Chinese support is said to be an important element to any effort by Seoul to reengage Pyongyang, given Beijing’s close economic and political ties with the impoverished regime.
During their talks, Park reiterated her stance that while further advancement of the north’s nuclear weapons program was unacceptable, she remains open to incrementally improving relations through dialogue in a bid to later touch on sensitive security issues.
Zhang delivered a letter from incoming President Xi Jinping as well as an invitation from Xi to visit Beijing.

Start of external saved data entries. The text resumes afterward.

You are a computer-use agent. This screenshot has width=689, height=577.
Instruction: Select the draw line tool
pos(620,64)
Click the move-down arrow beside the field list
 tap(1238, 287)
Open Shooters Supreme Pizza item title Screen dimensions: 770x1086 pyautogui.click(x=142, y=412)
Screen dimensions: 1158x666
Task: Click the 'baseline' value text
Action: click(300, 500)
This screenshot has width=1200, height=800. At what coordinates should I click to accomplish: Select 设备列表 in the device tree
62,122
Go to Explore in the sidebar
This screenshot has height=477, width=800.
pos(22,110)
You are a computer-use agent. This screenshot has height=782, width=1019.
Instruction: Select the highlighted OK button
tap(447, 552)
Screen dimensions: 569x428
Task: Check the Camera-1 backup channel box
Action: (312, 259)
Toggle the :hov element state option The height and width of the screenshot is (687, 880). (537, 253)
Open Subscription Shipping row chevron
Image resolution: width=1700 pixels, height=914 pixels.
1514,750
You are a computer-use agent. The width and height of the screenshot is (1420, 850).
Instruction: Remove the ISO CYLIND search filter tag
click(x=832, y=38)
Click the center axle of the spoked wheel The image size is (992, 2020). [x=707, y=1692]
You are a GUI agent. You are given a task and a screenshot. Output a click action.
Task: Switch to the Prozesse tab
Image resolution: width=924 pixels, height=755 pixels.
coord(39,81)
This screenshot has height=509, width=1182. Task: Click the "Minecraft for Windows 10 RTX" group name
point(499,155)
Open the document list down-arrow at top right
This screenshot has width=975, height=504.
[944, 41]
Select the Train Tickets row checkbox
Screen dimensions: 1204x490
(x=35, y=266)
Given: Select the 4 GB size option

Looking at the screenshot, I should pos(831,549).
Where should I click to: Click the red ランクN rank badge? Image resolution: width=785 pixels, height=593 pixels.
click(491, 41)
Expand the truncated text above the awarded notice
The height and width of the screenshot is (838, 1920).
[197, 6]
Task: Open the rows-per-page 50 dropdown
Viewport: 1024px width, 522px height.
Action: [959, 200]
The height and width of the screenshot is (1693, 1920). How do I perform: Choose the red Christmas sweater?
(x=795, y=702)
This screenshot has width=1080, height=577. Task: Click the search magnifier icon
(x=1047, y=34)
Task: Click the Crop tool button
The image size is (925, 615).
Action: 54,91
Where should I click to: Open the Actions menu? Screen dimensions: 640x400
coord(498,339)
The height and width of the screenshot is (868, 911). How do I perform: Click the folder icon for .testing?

While many analysts expect that China will maintain its protective stance toward the North, fearing a disruptive flow of refugees across its borders if instability occurs, they also say the incoming generation of Chinese leaders is better informed about both Koreas.
The two sides have clashed over how to handle the North’s provocative behavior, with Beijing often protecting its ally from the introduction of new sanctions at the U.N. Security Council (UNSC), where it is a permanent member. Seoul is again pushing to punish the North at the UNSC following its Dec. 12 long-range rocket launch, a measure Beijing has reportedly been reluctant to accept.
Zhang also called for cooperation among Korea, China and Japan, including the negotiation of a trilateral free trade agreement, saying the three should “ride in the same boat” in order to overcome difficulties.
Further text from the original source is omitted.